• DATA EXCERPTS:
====================

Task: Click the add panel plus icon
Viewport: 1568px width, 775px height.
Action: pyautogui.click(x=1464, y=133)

====================

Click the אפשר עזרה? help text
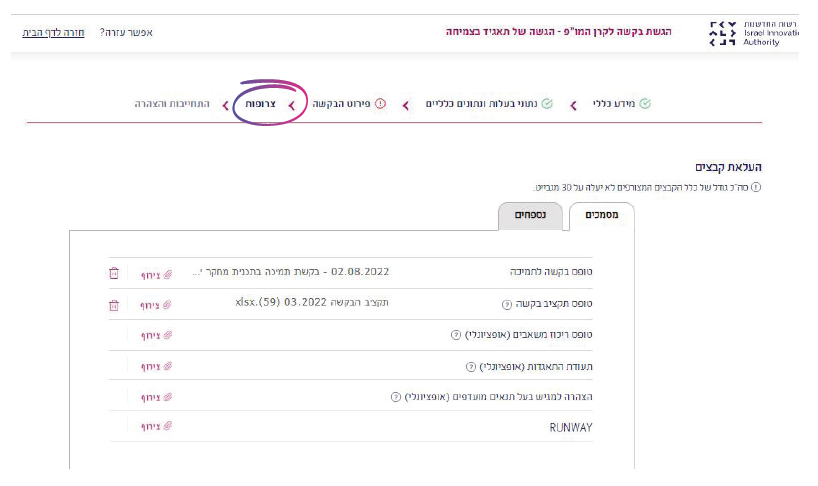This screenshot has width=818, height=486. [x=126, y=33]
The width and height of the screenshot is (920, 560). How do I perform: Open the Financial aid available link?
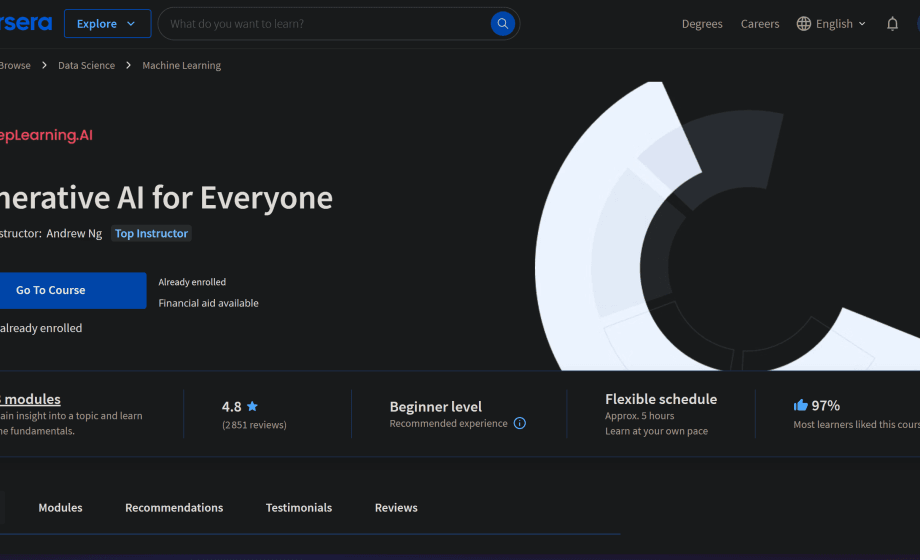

====================

• TASK INSTRUCTIONS: The material above holds pictures; leave them out. Repeat exactly the lines from the one containing "Click the אפשר עזרה? help text" through the one containing "The width and", and nothing else.

• REPLY:
Click the אפשר עזרה? help text
This screenshot has width=818, height=486. [x=126, y=33]
The width and height of the screenshot is (920, 560). How do I perform: Open the Financial aid available link?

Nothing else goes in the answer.